Starting at the line below holding "Where should I click to: Click the order" and stopping at the line holding "This screenshot has width=1911, height=856.", print every line exactly, both ends included, and leave the rest out.

Stored data:
[Start of Attachment]

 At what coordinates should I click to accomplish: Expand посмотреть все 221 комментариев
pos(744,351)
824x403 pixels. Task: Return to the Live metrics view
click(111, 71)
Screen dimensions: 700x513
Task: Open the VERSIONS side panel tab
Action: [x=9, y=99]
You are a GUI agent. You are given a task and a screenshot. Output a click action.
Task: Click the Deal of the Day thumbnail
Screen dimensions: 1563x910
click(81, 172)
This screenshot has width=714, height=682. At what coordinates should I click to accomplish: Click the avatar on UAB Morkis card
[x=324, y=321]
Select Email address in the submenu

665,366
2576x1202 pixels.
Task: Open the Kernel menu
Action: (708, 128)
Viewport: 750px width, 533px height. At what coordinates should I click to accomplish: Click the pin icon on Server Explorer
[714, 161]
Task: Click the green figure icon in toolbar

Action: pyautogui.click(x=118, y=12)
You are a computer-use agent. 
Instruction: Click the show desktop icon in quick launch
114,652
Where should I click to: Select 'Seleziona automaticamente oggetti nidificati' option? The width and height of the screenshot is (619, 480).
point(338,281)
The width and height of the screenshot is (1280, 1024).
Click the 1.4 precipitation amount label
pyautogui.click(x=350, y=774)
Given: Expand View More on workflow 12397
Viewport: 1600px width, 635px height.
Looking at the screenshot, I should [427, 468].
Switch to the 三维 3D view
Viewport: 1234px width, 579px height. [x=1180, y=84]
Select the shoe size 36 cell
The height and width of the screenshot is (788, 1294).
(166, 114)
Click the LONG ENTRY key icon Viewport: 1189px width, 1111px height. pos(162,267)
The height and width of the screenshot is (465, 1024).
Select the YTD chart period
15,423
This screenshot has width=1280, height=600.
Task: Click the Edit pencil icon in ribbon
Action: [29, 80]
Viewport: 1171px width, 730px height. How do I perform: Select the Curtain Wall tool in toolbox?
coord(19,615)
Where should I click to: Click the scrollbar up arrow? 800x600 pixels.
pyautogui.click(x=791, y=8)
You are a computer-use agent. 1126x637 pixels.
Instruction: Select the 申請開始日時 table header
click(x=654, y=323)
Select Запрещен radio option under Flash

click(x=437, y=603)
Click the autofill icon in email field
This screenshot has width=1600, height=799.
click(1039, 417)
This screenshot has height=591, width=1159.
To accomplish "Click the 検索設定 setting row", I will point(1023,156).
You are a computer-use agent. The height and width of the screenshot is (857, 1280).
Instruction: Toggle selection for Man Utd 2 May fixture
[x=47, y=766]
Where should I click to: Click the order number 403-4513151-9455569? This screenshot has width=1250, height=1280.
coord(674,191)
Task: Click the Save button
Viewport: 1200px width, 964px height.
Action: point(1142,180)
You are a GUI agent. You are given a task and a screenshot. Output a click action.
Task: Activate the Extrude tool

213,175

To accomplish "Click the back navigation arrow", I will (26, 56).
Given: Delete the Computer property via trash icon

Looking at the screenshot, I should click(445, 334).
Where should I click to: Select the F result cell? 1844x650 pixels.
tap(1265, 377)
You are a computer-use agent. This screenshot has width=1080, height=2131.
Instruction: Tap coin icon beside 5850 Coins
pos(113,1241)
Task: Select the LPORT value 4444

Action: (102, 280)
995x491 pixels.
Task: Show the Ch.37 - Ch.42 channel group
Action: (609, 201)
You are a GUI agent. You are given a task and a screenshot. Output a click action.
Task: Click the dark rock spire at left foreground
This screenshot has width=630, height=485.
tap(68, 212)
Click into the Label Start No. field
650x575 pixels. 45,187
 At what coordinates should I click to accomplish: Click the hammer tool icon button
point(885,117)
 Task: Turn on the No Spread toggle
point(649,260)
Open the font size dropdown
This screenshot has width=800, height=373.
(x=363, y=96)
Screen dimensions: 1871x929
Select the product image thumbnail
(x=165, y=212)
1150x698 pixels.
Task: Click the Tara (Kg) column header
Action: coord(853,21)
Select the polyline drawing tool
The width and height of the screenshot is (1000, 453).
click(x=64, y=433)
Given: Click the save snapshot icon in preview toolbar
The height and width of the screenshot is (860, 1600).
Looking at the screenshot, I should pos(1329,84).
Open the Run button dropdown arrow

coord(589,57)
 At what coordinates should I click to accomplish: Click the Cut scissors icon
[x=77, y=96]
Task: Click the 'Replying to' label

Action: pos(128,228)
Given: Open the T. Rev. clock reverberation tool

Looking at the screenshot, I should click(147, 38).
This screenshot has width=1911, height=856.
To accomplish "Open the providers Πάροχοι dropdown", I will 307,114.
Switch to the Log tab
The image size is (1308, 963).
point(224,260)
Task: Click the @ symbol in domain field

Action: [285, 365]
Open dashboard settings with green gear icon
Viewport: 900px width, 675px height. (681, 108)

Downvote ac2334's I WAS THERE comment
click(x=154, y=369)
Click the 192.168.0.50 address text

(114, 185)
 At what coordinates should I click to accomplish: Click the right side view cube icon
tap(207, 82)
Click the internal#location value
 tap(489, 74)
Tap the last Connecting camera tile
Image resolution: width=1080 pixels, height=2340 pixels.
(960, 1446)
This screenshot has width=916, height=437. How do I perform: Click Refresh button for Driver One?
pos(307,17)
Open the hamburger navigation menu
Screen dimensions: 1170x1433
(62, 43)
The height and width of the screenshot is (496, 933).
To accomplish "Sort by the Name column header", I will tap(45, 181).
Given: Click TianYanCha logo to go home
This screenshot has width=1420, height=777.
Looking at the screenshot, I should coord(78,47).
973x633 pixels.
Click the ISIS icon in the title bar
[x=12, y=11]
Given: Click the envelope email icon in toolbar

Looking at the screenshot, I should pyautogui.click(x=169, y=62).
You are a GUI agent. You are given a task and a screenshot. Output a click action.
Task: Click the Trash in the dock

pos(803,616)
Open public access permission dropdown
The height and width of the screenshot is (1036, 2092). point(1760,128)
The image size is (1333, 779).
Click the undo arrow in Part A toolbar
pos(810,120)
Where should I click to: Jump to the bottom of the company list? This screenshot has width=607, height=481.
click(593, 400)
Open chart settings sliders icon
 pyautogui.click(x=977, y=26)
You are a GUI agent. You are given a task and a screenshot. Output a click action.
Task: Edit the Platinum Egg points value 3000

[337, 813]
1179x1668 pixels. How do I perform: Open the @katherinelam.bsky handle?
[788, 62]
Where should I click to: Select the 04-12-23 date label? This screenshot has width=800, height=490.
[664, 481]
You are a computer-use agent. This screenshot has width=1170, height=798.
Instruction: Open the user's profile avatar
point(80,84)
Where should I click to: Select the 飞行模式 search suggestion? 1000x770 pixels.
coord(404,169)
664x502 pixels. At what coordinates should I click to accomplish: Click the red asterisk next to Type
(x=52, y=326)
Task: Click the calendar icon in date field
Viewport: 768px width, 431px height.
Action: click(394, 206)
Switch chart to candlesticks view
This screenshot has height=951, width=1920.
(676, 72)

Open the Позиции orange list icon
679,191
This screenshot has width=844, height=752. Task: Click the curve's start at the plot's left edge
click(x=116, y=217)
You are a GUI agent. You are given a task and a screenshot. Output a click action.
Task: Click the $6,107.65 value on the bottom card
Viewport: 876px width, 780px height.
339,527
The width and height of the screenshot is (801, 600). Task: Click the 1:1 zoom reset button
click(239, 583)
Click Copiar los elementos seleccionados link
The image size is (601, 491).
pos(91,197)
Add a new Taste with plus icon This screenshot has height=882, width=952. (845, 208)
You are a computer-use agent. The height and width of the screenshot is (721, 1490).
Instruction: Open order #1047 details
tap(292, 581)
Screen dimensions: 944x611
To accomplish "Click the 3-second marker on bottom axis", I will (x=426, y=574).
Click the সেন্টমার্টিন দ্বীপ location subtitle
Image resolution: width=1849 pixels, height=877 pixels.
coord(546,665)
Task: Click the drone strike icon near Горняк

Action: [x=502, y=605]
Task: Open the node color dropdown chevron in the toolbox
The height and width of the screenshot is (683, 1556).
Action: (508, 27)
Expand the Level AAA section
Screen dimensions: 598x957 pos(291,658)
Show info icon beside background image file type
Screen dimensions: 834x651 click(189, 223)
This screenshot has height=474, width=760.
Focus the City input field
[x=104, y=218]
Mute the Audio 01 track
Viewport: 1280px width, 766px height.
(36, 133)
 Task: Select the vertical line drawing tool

[End of Attachment]

■ **WRITTEN RESPONSE**:
Where should I click to: Click the order number 403-4513151-9455569? This screenshot has width=1250, height=1280.
coord(674,191)
Task: Click the Save button
Viewport: 1200px width, 964px height.
Action: point(1142,180)
You are a GUI agent. You are given a task and a screenshot. Output a click action.
Task: Activate the Extrude tool

213,175

To accomplish "Click the back navigation arrow", I will (26, 56).
Given: Delete the Computer property via trash icon

Looking at the screenshot, I should click(445, 334).
Where should I click to: Select the F result cell? 1844x650 pixels.
tap(1265, 377)
You are a computer-use agent. This screenshot has width=1080, height=2131.
Instruction: Tap coin icon beside 5850 Coins
pos(113,1241)
Task: Select the LPORT value 4444

Action: (102, 280)
995x491 pixels.
Task: Show the Ch.37 - Ch.42 channel group
Action: (609, 201)
You are a GUI agent. You are given a task and a screenshot. Output a click action.
Task: Click the dark rock spire at left foreground
This screenshot has width=630, height=485.
tap(68, 212)
Click into the Label Start No. field
650x575 pixels. 45,187
 At what coordinates should I click to accomplish: Click the hammer tool icon button
point(885,117)
 Task: Turn on the No Spread toggle
point(649,260)
Open the font size dropdown
This screenshot has width=800, height=373.
(x=363, y=96)
Screen dimensions: 1871x929
Select the product image thumbnail
(x=165, y=212)
1150x698 pixels.
Task: Click the Tara (Kg) column header
Action: coord(853,21)
Select the polyline drawing tool
The width and height of the screenshot is (1000, 453).
click(x=64, y=433)
Given: Click the save snapshot icon in preview toolbar
The height and width of the screenshot is (860, 1600).
Looking at the screenshot, I should pos(1329,84).
Open the Run button dropdown arrow

coord(589,57)
 At what coordinates should I click to accomplish: Click the Cut scissors icon
[x=77, y=96]
Task: Click the 'Replying to' label

Action: pos(128,228)
Given: Open the T. Rev. clock reverberation tool

Looking at the screenshot, I should click(147, 38).
This screenshot has width=1911, height=856.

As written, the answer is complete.